Après les fabriques de chaussures et agro-alimentaires, les chocolateries et les usines de voitures Renault en milieu urbain où l’apparition du Covid-19 a trahi le non-respect des protocole sanitaires, c’est au tour des pratiques d’un autre âge du patronat agricole d’être révélées au grand jour. Le scandale de Lalla Mimouna a fait voler en éclats la vitrine de l’export agricole national derrière laquelle se cache un monde aux pratiques très peu reluisantes dont les seigneurs fauchent les droits élémentaires à une vie digne de plusieurs milliers de paysannes et de paysans. Dans l’indifférence des pouvoirs publics.  Les droits de cette force de travail comptent-ils pour des prunes ?

Encadré :

L’UMT dénonce l’injustice salariale

L’UMT-FNS a réagi à l’affaire Lalla Mimouna en publiant un communiqué où elle a exhorté les pouvoirs publics à «mettre fin à la discrimination salariale» qui frappe ouvriers agricoles payés au SMAG (salaire minimum agricole garanti). Dans le Maroc des champs, la rémunération continue paradoxalement à être inférieure de 30% par rapport à celle en vigueur en ville dans les activités industrielles, commerciales et de service. La revendication de l’UMT? Uniformiser le salaire minimum pour toute la classe travailleuse indépendamment du lieu (ville ou campagne) ou la nature (agricole ou autre) de son activité.

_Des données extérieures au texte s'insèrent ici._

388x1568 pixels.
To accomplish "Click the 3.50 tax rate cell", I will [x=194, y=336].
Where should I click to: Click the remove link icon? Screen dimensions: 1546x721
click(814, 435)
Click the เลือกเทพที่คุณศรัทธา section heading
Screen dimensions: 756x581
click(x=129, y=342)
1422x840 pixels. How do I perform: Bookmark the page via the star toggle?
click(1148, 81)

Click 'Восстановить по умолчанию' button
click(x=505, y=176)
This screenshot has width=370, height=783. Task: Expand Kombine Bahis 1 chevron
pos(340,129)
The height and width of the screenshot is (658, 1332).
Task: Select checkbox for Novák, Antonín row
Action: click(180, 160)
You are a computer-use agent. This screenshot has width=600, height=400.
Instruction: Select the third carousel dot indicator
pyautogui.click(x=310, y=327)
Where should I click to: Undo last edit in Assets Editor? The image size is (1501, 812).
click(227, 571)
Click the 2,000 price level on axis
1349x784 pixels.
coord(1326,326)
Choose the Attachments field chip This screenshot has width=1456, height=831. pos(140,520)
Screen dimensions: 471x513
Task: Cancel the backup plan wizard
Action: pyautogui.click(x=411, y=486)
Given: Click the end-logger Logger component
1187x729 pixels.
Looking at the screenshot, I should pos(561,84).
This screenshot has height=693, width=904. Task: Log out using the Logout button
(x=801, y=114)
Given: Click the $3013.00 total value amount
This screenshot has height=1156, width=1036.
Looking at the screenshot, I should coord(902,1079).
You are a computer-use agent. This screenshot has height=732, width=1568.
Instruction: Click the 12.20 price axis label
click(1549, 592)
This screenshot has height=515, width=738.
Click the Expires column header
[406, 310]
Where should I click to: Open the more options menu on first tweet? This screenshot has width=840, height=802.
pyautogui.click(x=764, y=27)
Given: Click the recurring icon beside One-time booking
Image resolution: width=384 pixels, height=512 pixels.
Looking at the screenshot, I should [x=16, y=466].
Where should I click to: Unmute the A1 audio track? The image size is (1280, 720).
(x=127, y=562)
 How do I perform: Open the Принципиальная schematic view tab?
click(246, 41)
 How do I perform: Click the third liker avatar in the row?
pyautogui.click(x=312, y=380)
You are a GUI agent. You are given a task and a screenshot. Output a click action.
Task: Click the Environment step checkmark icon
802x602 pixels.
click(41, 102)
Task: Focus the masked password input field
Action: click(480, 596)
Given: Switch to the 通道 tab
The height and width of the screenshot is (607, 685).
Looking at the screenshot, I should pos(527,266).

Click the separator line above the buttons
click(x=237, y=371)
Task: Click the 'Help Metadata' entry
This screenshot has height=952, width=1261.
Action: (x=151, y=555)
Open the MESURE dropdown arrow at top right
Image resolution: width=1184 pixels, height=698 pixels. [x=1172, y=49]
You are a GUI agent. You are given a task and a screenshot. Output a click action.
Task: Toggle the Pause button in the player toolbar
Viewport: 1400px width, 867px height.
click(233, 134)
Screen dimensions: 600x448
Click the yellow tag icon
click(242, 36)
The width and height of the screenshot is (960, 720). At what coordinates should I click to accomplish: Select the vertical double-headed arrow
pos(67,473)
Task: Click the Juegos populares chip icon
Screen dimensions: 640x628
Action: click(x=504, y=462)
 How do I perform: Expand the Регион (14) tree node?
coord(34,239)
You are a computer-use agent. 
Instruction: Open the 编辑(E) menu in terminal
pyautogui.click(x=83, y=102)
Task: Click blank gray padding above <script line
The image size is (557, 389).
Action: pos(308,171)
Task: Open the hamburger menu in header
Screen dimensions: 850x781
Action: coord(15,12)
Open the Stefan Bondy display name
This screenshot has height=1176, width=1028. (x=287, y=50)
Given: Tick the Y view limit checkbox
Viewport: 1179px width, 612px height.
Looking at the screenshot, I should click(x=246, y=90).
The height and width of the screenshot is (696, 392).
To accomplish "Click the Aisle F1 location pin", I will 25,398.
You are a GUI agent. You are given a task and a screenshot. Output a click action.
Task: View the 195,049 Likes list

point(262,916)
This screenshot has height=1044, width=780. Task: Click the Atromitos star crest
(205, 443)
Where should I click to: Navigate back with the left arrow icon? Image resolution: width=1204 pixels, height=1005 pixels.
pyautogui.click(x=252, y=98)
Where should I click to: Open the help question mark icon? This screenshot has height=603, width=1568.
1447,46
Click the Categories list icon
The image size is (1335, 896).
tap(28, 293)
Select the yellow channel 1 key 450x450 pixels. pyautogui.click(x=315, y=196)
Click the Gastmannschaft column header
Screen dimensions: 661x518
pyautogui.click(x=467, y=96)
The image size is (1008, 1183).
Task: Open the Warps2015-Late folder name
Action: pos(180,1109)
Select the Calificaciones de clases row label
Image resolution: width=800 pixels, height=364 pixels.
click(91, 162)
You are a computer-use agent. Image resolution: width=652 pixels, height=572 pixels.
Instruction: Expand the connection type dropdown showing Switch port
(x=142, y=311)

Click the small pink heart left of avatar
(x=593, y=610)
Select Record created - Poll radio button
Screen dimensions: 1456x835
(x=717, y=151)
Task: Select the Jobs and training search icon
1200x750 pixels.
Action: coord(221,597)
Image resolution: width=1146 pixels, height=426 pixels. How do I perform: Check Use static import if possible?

Survivance d’un passé qui aurait dû être longtemps révolu, le SMAG pénalise gravement les ouvriers agricoles surtout que l’activité dans les champs est par essence saisonnière. Une double peine en quelque sorte. Il en résulte un salaire de misère qui ne rémunère nullement la pénibilité du labeur dans les exploitations agricoles. Ici, la journée de 8 heures tout comme le week-end est un mythe. Sans parler d’autres pratiques comme le droit de cuissage lorsque la paysanne a le malheur d’être belle…

Ces féodalités agraires maintiennent la  force de travail rurale du fait de sa  surexploitation pour une bouchée de pain par des patrons rapaces dans un système d’extrême dénuement.